Published online by Cambridge University Press: 22 September 2009
Constructions, conventional meaning, and the grammar of conditionals
This book is an attempt to provide a description of a certain fragment of the grammar of English, namely, conditional sentences. By “conditional,” I will mean primarily the sentences so labeled by grammarians (rather than logicians): complex sentences, composed of the main clause (sometimes also called q, or the apodosis) and a subordinate clause (p, or the protasis). The subordinate clause is introduced by a conjunction, the least marked of English conditional conjunctions being if.

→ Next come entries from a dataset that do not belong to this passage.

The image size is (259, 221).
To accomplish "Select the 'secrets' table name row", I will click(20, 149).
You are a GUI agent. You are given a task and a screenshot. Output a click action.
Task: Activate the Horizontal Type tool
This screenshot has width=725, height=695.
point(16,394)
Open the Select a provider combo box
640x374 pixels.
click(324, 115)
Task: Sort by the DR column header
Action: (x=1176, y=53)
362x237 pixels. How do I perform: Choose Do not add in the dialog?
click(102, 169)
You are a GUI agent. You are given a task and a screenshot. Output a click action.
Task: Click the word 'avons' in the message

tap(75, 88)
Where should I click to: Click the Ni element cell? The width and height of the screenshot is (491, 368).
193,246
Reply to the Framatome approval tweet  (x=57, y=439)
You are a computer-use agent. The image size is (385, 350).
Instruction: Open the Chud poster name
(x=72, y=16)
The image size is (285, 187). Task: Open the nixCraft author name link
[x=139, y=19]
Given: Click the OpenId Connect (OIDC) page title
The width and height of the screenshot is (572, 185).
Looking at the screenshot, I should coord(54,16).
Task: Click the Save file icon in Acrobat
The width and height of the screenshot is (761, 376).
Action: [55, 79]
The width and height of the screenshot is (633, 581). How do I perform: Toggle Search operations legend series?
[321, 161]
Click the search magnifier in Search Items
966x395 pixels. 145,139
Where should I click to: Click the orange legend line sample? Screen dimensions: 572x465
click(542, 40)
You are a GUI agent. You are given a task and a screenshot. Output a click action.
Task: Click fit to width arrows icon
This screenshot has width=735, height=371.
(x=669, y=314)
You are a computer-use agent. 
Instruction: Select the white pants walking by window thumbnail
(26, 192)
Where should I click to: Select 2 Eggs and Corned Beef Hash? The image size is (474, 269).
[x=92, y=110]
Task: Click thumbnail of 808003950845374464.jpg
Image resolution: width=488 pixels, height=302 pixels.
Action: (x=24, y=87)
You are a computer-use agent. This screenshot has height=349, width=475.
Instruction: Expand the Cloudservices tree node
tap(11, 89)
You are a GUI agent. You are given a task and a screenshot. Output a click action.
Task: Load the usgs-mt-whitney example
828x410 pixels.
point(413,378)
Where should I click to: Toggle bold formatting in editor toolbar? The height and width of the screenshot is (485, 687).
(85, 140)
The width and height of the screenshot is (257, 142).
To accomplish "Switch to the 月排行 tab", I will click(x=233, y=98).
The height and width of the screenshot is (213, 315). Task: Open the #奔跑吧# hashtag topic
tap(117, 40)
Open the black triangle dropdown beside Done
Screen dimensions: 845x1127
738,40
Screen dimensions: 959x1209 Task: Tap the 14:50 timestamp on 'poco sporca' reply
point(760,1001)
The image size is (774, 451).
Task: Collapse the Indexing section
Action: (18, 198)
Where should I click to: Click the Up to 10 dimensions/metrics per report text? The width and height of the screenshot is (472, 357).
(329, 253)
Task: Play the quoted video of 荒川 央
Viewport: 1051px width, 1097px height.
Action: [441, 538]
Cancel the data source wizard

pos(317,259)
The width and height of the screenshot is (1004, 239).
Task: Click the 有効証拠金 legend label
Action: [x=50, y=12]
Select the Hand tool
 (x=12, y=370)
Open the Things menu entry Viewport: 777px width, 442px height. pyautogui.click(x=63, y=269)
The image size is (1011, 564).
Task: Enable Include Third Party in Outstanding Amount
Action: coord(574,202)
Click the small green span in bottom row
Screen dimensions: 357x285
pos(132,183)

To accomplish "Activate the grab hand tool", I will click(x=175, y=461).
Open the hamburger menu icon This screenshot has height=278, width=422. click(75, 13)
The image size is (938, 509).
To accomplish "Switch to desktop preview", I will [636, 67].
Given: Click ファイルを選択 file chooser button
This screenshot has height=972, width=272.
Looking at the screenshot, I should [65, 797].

The analysis of conditionals attempted here will focus on providing an explanation of how aspects of conditional form give rise to a variety of meanings that conditional sentences express. That is, following the framework of cognitive linguistics, I will not treat the “grammar” as an autonomous formal description of linguistic structure, but rather as a representation of the speaker's knowledge of linguistic convention. In the cognitive approach (advocated by Fillmore 1977, 1982, Lakoff and Johnson 1980, Langacker 1987, 1991a, 1991b, Lakoff 1987, Fillmore, Kay, and O'Connor 1988, Fillmore and Kay 1994, and many others), it is not possible to speak of grammar in isolation from meaning, on the contrary, grammar is meaningful and essentially symbolic in nature. In Langacker's Cognitive Grammar, for example, lexicon, morphology, and syntax form “a continuum of symbolic units serving to structure conceptual content for expressive purposes” (Langacker 1987: 35).